June 22, 2012 - 15:51
TOKYO (Reuters) - Japanese trading house Mitsubishi Corp has renewed its annual oil purchase deal with Iran but cut the loading volume to comply with U.S. sanctions against the Islamic Republic, trade sources said on Friday.
Mitsubishi's new contractual volume from April onwards remained unclear. The company had bought 15,000 barrels of crude per day (bpd), or more, last year.
As Western nations tighten curbs in their bid to curtail Tehran's nuclear program, Iran's crude exports in April and May have fallen by 1 million bpd since the end of 2011 to 1.5 million bpd, the International Energy Agency said last week.

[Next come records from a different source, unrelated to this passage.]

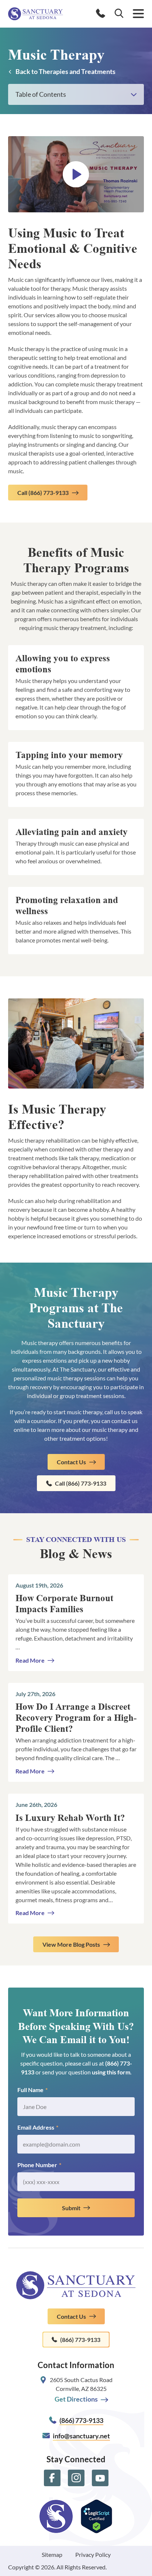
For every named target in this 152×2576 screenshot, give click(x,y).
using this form (111, 2072)
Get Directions (76, 2399)
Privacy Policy (93, 2554)
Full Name (32, 2089)
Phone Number (39, 2164)
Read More (30, 1660)
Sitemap (52, 2554)
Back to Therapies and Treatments (65, 71)
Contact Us (71, 1461)
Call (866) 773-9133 (43, 492)
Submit (71, 2207)
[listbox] (76, 94)
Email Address (37, 2127)
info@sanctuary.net (81, 2436)
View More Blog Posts (71, 1944)
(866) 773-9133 (80, 2339)
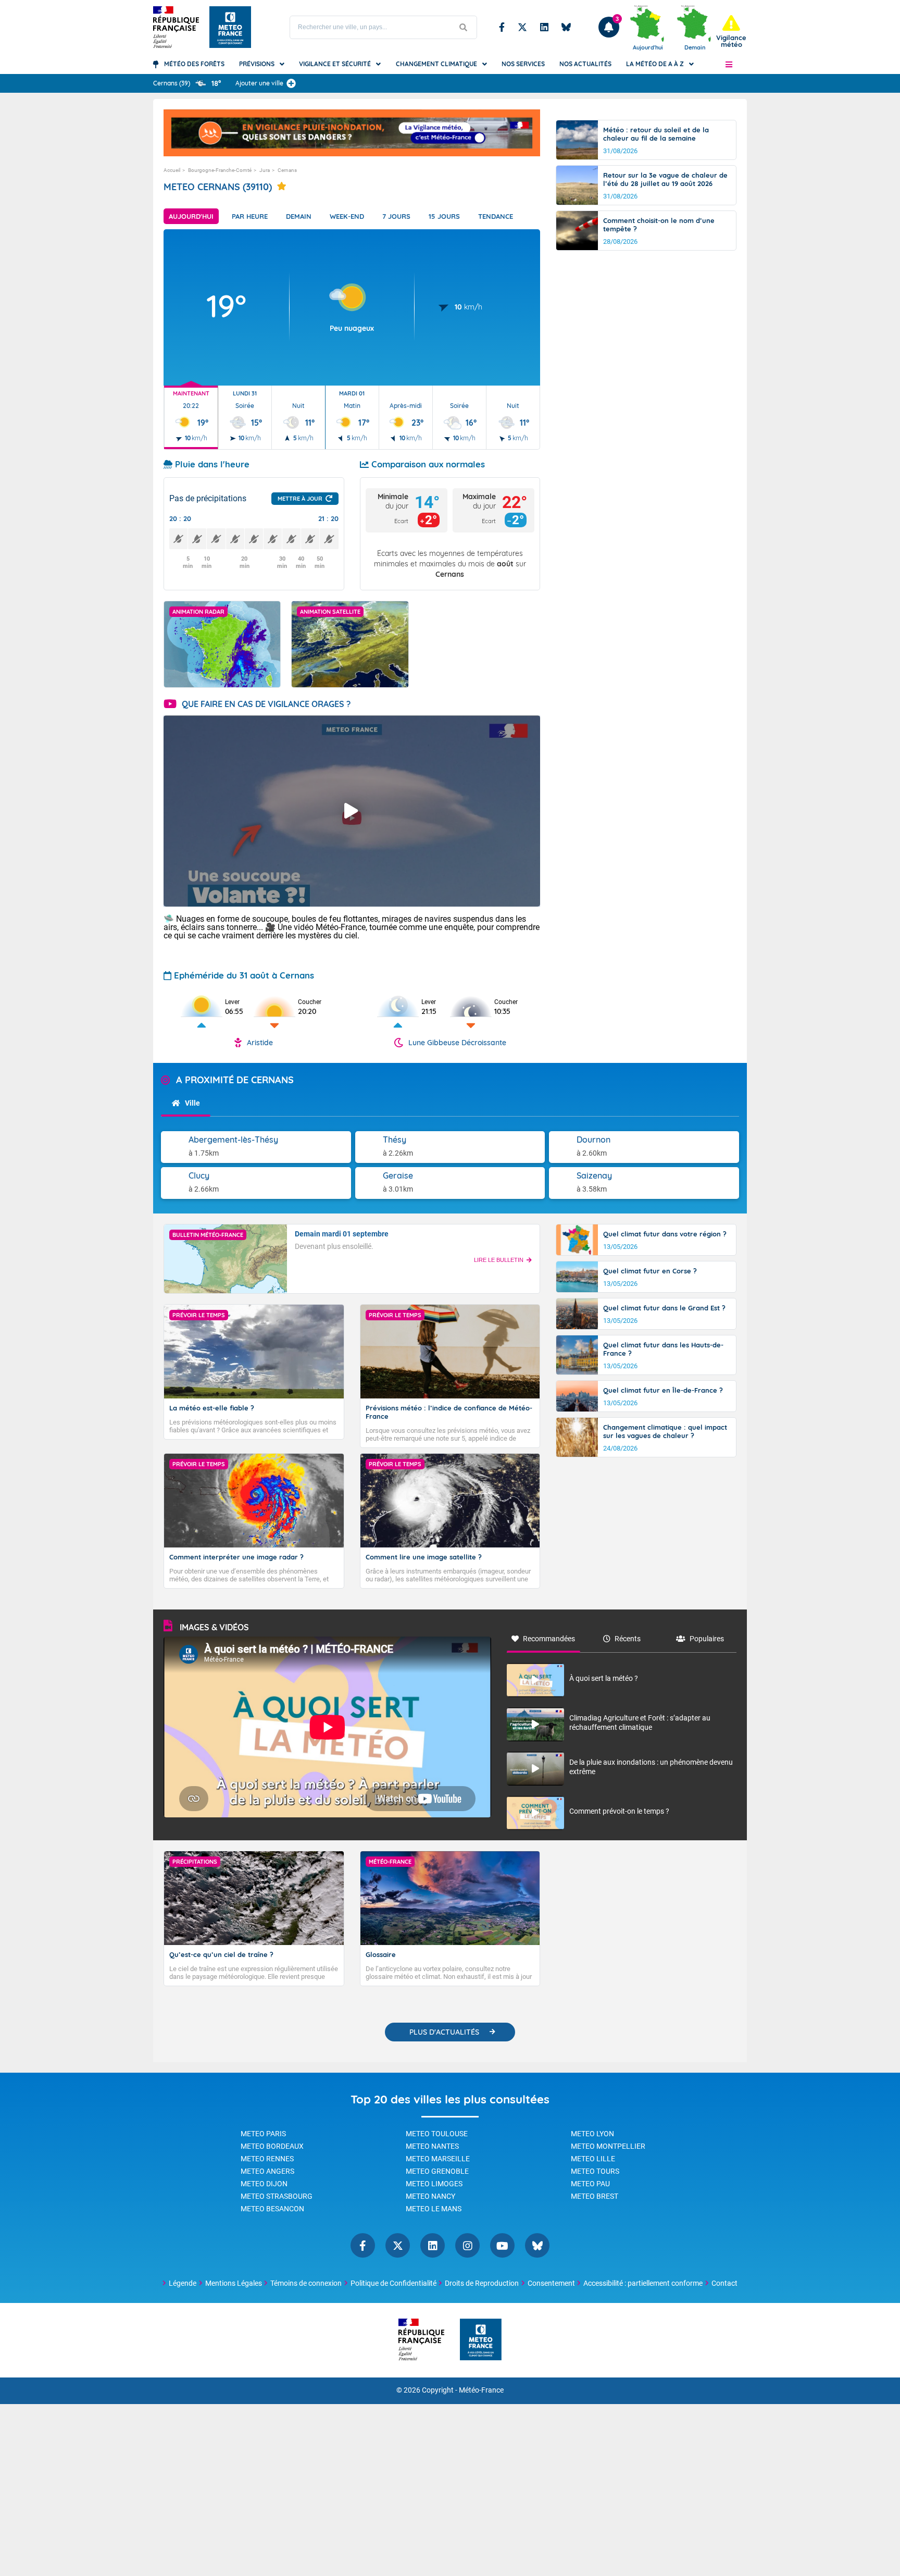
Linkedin (544, 27)
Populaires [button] (707, 1638)
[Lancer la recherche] (463, 27)
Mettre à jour (300, 498)
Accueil (172, 170)
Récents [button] (628, 1638)
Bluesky (566, 27)
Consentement (551, 2283)
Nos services (523, 64)
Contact (724, 2283)
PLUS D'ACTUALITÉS (444, 2032)
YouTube (502, 2245)
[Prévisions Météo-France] (230, 27)
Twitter (522, 27)
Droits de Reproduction (482, 2283)
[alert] (731, 31)
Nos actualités (585, 64)
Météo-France (481, 2390)
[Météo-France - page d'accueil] (481, 2340)
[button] (729, 64)
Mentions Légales (233, 2283)
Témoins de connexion (306, 2283)
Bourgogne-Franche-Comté (220, 170)
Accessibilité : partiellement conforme (643, 2283)
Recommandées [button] (549, 1638)
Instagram (467, 2245)
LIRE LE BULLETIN (498, 1260)
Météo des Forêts (194, 64)
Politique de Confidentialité (393, 2283)
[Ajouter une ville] (291, 83)
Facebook (502, 27)
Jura (264, 170)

Mitsubishi Corp did not confirm the renewal, with a company spokesman declining to give any details.
Mitsubishi loaded some barrels of Iran oil in the period from April to June, the sources said. Japan's top two buyers of Iranian oil, Showa Shell Sekiyu or/and JX Nippon Oil & Energy should have bought the barrels, they added.
Besides Mitsubishi, another trading house, Toyota Tsusho has been also lifting Iranian crude since April for the top two buyers, the sources added.
Japan nominated loadings of 120,000 bpd for both June and July, sources said, unchanged from May but down significantly from a year earlier, to comply with global sanctions against the Islamic Republic.
Iranian oil accounted for nearly 9 percent of Japan's crude imports last year. Japan has reduced the flow already to comply with U.S. sanctions requiring buyers to make sizeable cuts, but wants to avoid more drastic reductions that could drive up energy import costs and hurt the world's third-largest economy.